● **EXERCISE INSTRUCTIONS**
An exact transcription of every entry is required, with the images left out.

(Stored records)
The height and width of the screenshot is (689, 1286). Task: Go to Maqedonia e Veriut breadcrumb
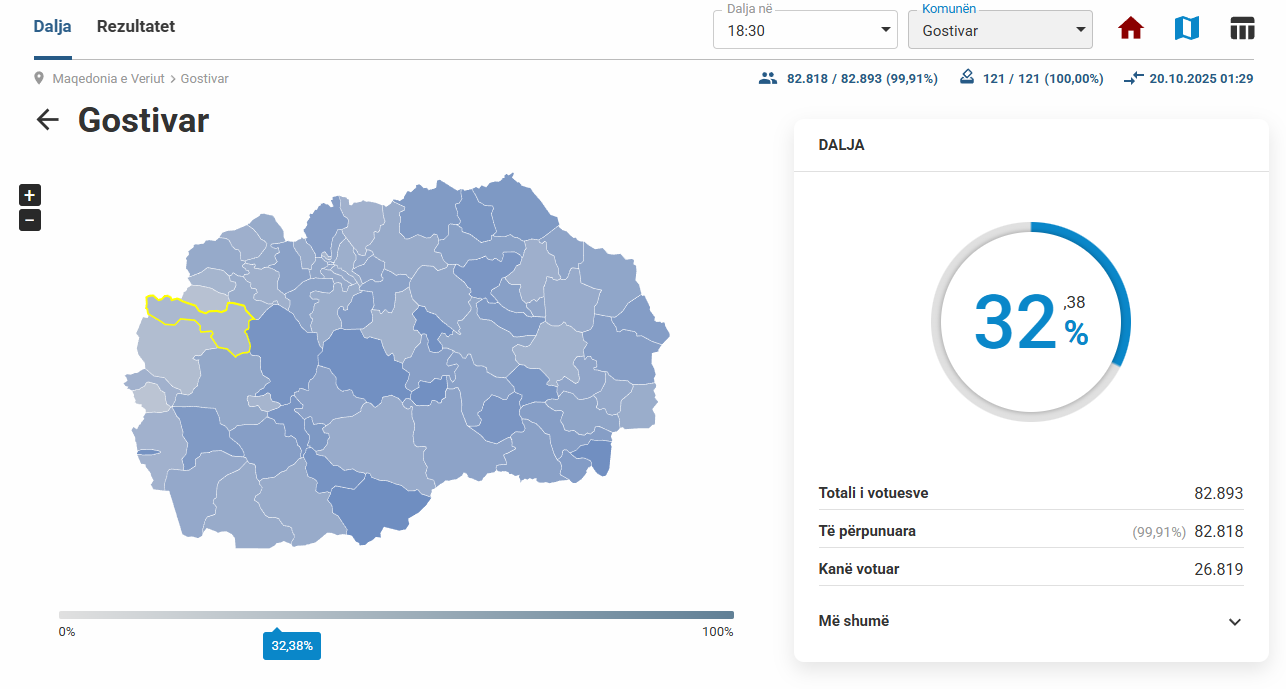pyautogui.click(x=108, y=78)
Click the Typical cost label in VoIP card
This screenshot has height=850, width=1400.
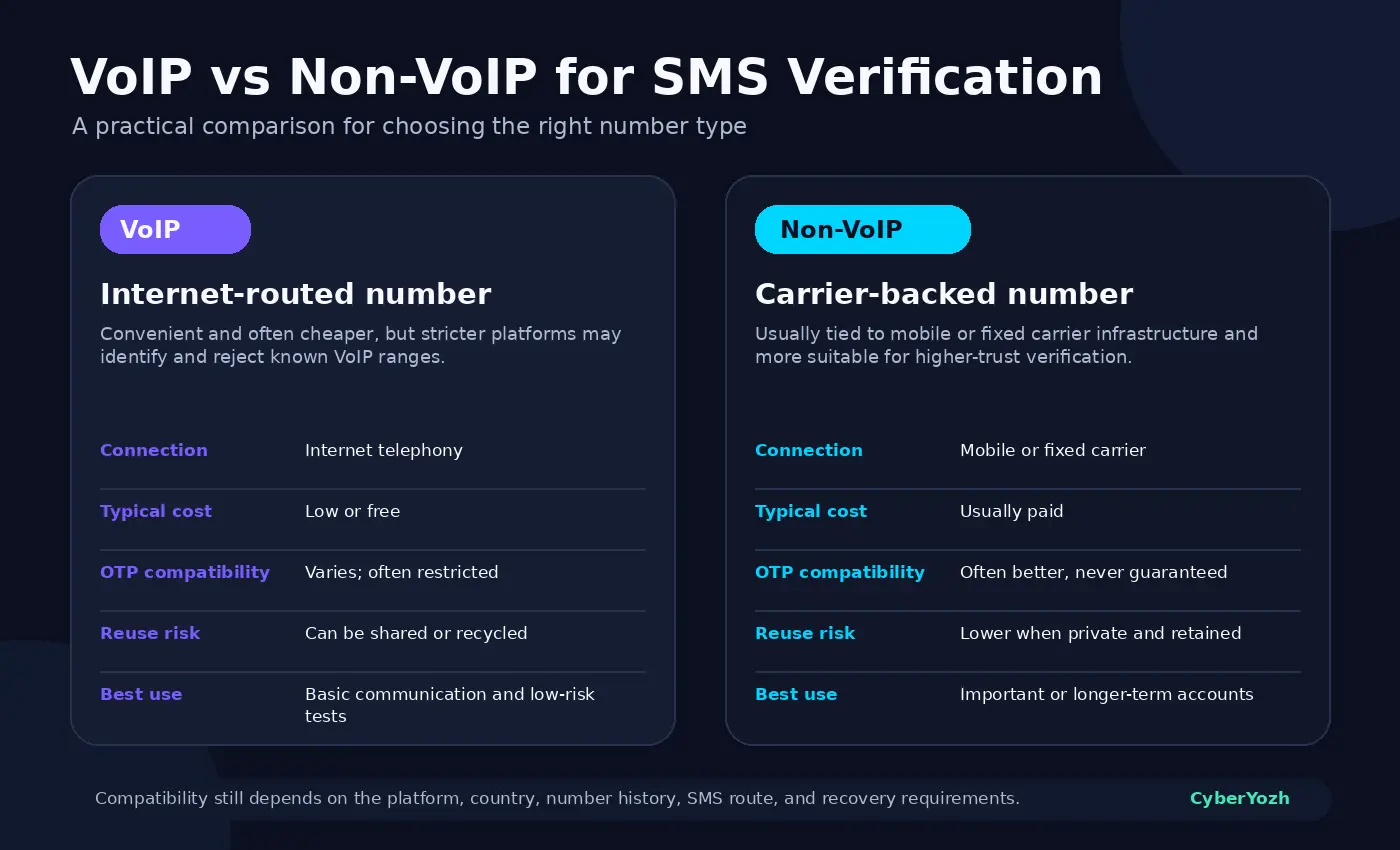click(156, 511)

● **ANSWER AREA**
The height and width of the screenshot is (689, 1286). Task: Go to Maqedonia e Veriut breadcrumb
pyautogui.click(x=108, y=78)
Click the Typical cost label in VoIP card
This screenshot has height=850, width=1400.
click(156, 511)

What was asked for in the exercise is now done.